Population (mid 2023 estimate)
- • Total: 139,408
- • Density: 18.3538/km^{2} (47.5362/sq mi)
- Time zone: UTC+9 (IEST)
- Area code: (+62) 913
- Website: burukab.go.id

= Buru Regency =

Regency in Maluku, Indonesia

Buru Regency is a regency of Maluku province, Indonesia. When it was first created on 4 October 1999 (by separation from Central Maluku Regency), the regency encompassed the entire island (plus outlying islands); but on 24 June 2008 the southern 40% of the island was split off to form a separate Buru Selatan (South Buru) Regency. The residual Buru Regency comprises the northern 60% of the island of Buru and covers an area of 7,595.58 km^{2}. The population at the 2010 census was 108,445 and at the 2020 census this had increased to 135,238; the official estimate as at mid 2023 was 139,408 (comprising 70,598 males and 68,810 females). The capital lies at Namlea.

== Administrative districts ==
At the time of the 2010 census the Buru Regency was divided into five districts (kecamatan), but subsequently this has been increased to ten districts by the splitting of the existing districts. The ten districts are tabulated below with their areas and their populations at the 2010 census and the 2020 census, together with the official estimates as at mid 2023. The table also includes the location of the district headquarters, the number of administrative villages (all classed as rural desa) in each district, and its postal codes.

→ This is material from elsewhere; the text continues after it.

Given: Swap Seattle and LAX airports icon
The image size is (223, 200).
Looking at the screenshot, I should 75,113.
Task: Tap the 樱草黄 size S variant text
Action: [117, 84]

| Kode Wilayah | Name of District (kecamatan) | Area in km^{2} | Pop'n census 2010 | Pop'n census 2020 | Pop'n estimate mid 2023 | Admin centre | No. of villages | Post codes |
|---|---|---|---|---|---|---|---|---|
| 81.04.01 | Namlea | 951.15 | 37,218 | 36,680 | 37,264 | Namlea | 7 | 97571 |
| 81.04.03 | Waeapo ^{(a)} | 102.50 | 34,153 | 12,040 | 12,692 | Waenetat | 7 | 97578 |
| 81.04.06 | Waplau | 585.23 | 10,000 | 12,698 | 13,186 | Waplau | 10 | 97573 |
| 81.04.10 | Batabual ^{(b)} | 108.60 | 8,147 | 9,439 | 9,261 | Ilath | 5 | 97574 |
| 81.04.14 | Teluk Kaiely (Kaiely Bay) | 141.08 | ^{(c)} | 3,998 | 4,412 | Kaiely | 5 | 97577 |
| 81.04.12 | Waelata | 234.50 | ^{(c)} | 13,581 | 14,482 | Basakale | 10 | 97579 |
| 81.04.11 | Lolong Guba | 457.02 | ^{(c)} | 12,465 | 13,315 | Kubalahin | 10 | 97576 |
| 81.04.15 | Lilialy | 481.50 | ^{(c)} | 11,208 | 11,181 | Sawa | 5 | 97570 |
| 81.04.02 | Air Buaya | 1,702.35 | 18,927 | 12,019 | 12,082 | Air Buaya | 10 | 97572 |
| 81.04.13 | Fena Leisela | 2,831.65 | ^{(c)} | 11,190 | 11,533 | Wainlana | 13 | 97575 |
|  | Totals | 7,595.58 | 108,445 | 135,238 | 139,408 | Namlea | 82 |  |

Notes: (a) including the offshore islands of Pulau Nirwana Besar and Pulau Nirwana Kecil. (b) including the offshore island of Pulau Batukapal. (c) the 2010 populations of these new districts are included in the figures for the districts from which they were split away.